Nine of those evictions occurred at the Nevin Plaza Seniors Apartments, which the county categorizes as affordable housing for seniors and disabled tenants.
“Evictions are going to be in low-income areas,” said Peter Dreier, a professor of politics, urban and environmental policy at Occidental College in Los Angeles. “That’s because people don’t know their rights—they’re afraid, they’re going to be bullied.”
It’s also because income “instability”—the loss of income that can accompany job loss, sickness or injury—can affect a person’s ability to pay rent, said Moore.
“And that’s what leads to eviction,” he said.
Tenant’s rights advocates have been pushing for rent control and eviction protections in Richmond since at least 2015, when the City Council first voted—but failed—to institute rent control.
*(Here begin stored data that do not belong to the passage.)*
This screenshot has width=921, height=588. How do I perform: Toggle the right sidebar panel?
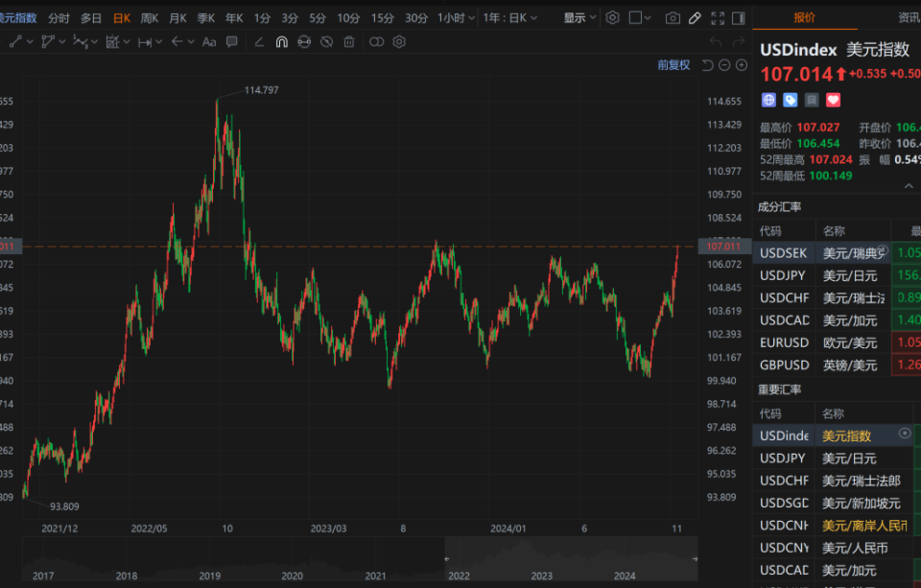[739, 18]
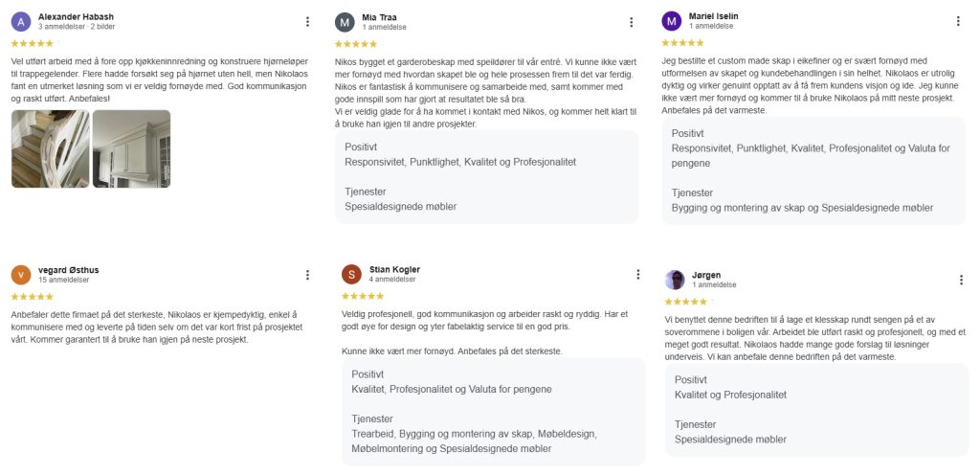Click vegard Østhus' orange avatar icon

(21, 275)
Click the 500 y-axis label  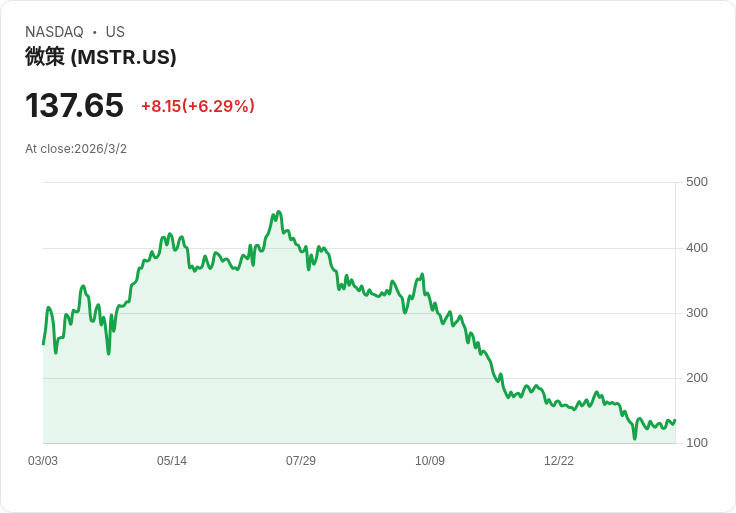pyautogui.click(x=697, y=182)
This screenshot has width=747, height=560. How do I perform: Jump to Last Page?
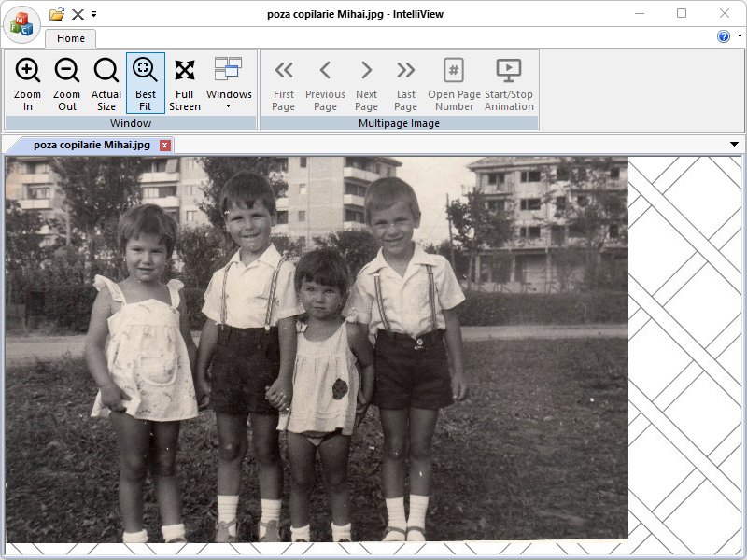[406, 82]
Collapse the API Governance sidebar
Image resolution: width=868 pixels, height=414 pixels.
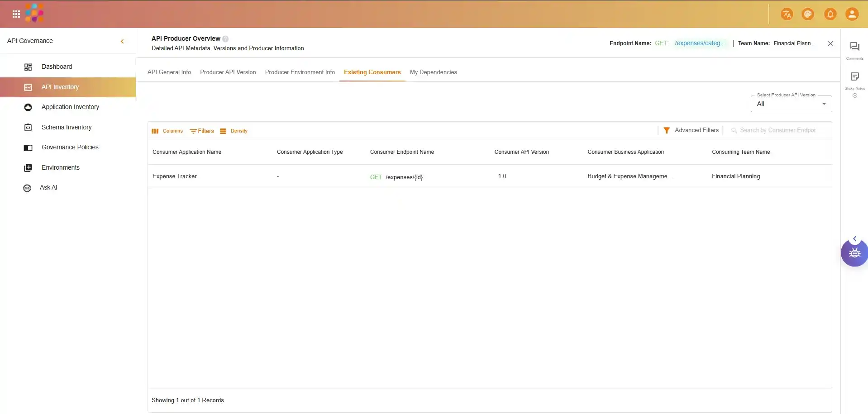[122, 41]
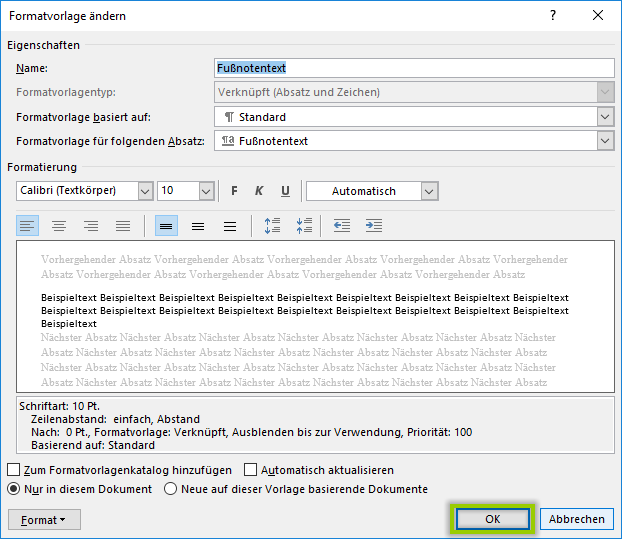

Resistance to gentrification and rising rents goes back even further, to the 2008 recession, when the foreclosure crisis hit Richmond and turned many homeowners into renters.
In recent years, Richmond has seen a “ripple effect from the core of the region,” said Moore. That is, when housing prices go up in San Francisco, they also go up in other Bay Area cities, including Richmond.
But this year—one day after the Robinsons visited the housing clinic—Richmond passed a new rent control ordinance. When Measure L goes into effect on Dec. 30, it will place a rent cap on properties built before 1996 and require property owners to prove that they have a “just cause” for evicting tenants, such as failure to pay rent.
Until the end of December, landlords may still attempt to raise tenants’ rents as high as they deem appropriate—and evict residents without explanation.
It remains to be seen exactly how Measure L will impact Richmond’s eviction numbers next year—and beyond.
“I think evictions will go down because landlords are no longer going to be able to just evict tenants for no reason,” said Orevi.
But Dreier said it’s possible that evictions might actually increase under rent control.
“You will find landlords will be very aggressive at breaking the law and telling tenants they’ve been evicted for phony reasons,” he said.
Miriam Zuk, a project director of UC Berkeley’s Urban Displacement Project, which researches gentrification and displacement in the Bay Area, said for-cause evictions also tend to go up in cities with just cause ordinances.
She said that landlords may start to look for reasons to evict that they might have ignored before the ordinance, such as noisiness or unauthorized roommates.
Jeffrey Wright, a longtime real estate broker and Richmond landlord, said he doesn’t think property owners will try to create artificial reasons to push tenants out.
“But if real reasons…to terminate a tenancy present themselves, landlords will probably be a lot less tolerant to continue with the situation,” said Wright. “Why continue to be so lenient?”